= Philip A. Barker =

British archaeologist

Philip Arthur Barker (22 August 1920 - 8 January 2001) was a British archaeologist who is best known for his work on excavation methodology.

== Education ==
He left school with no qualifications and served in the RAF during the Second World War before he trained as a teacher. He taught Art at the Priory Grammar School for Boys, Shrewsbury and established an archaeological society at the school, which conducted a large number of excavations in the area, including a section of the town walls at Roushill in Shrewsbury.

== Career ==
His interest in archaeology led him to become an academic at the University of Birmingham. For many years, he was the archaeologist at Worcester Cathedral, where he organised a regular symposium on church archaeology and history.

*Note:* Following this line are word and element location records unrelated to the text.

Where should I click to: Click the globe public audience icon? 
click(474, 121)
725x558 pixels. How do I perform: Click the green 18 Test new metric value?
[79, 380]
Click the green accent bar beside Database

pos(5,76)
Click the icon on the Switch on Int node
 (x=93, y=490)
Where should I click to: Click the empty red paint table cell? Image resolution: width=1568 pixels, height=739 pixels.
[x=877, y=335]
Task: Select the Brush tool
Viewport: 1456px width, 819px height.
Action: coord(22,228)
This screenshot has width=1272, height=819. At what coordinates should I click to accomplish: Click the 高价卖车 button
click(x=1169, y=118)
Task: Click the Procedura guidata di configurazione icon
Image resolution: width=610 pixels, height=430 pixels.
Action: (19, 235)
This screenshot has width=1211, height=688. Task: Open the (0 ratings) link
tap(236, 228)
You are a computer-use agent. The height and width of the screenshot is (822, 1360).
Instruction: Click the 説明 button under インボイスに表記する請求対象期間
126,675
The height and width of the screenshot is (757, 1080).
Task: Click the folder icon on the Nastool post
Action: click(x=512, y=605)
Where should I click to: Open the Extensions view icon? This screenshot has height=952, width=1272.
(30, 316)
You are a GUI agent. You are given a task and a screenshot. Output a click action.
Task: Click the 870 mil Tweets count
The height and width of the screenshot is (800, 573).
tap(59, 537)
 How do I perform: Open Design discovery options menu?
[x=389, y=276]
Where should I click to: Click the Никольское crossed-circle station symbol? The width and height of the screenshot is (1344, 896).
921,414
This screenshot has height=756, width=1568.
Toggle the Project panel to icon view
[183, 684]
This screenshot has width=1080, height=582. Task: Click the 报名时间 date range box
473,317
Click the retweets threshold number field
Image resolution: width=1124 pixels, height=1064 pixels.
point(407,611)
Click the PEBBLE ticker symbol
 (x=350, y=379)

During the 1970s and the 1980s, he worked to help establish Rescue and the Institute of Field Archaeologists and undertook excavation work at Wroxeter and Hen Domen. He served as the chair of the Clwyd-Powys Archaeological Trust from 1984 to 1991.

He wrote a comprehensive guide to field archaeology, Techniques of Archaeological Excavation, in 1977, and it remains in print.

Barker specialised in castle studies and in 1987 was a founding member of the Castle Studies Group. The excavations at Hen Domen led to the publication of a book about the project and another about timber castles more broadly, jointly written with Robert Higham.